The problem => The result should be the lines from the one holding "Given: Navigate up one folder with up arrow" to the end of the records below, repeated exactly. No pictures.

(Stored data entries)

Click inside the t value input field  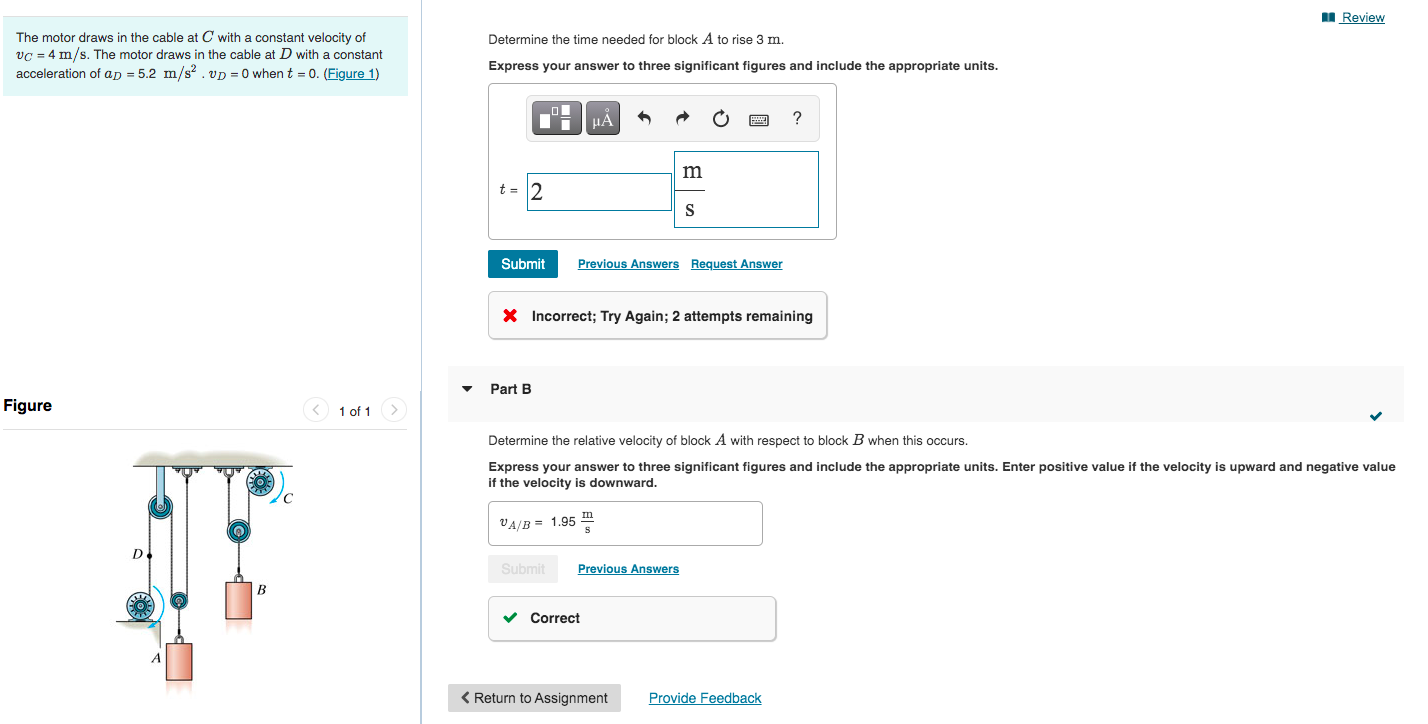coord(599,191)
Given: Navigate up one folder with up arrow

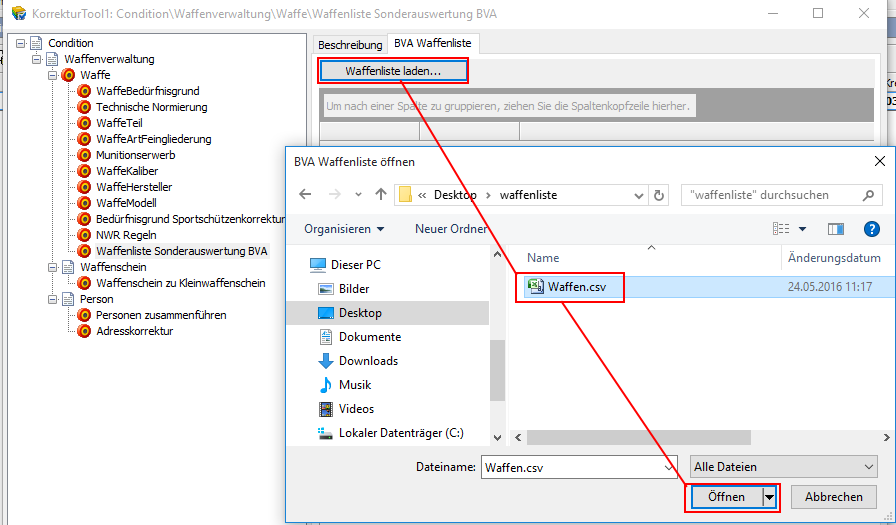Looking at the screenshot, I should coord(380,194).
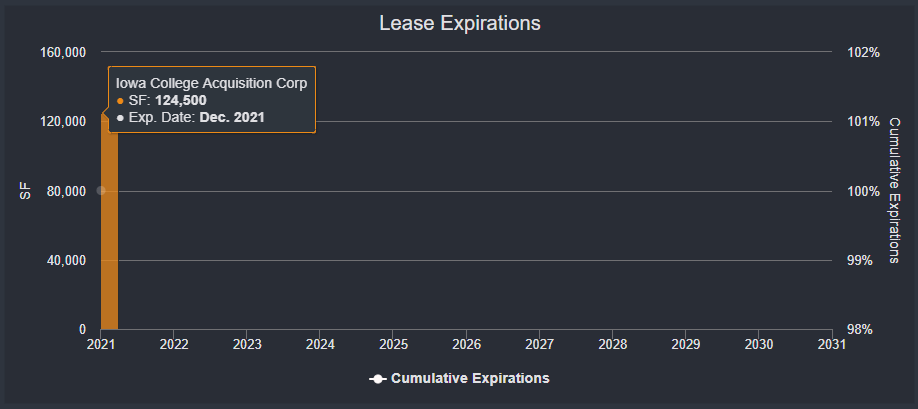Image resolution: width=918 pixels, height=409 pixels.
Task: Click the 124,500 SF value in tooltip
Action: 181,100
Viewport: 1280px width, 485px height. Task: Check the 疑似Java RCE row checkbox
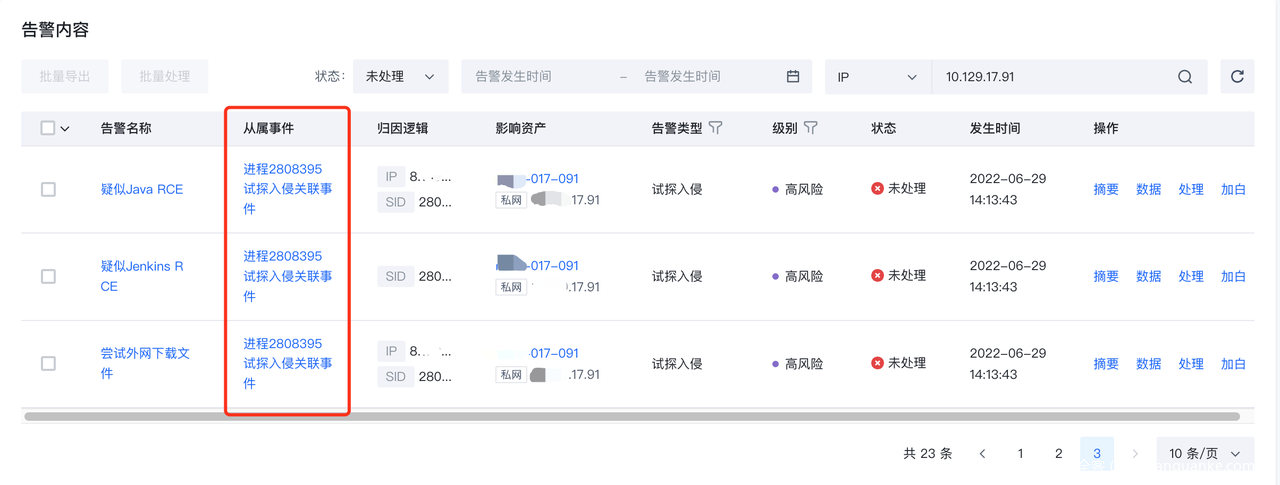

Solved problem =>
Given: Navigate up one folder with up arrow

Looking at the screenshot, I should coord(380,194).
Image resolution: width=918 pixels, height=409 pixels.
Task: Click the 124,500 SF value in tooltip
Action: 181,100
Viewport: 1280px width, 485px height. Task: Check the 疑似Java RCE row checkbox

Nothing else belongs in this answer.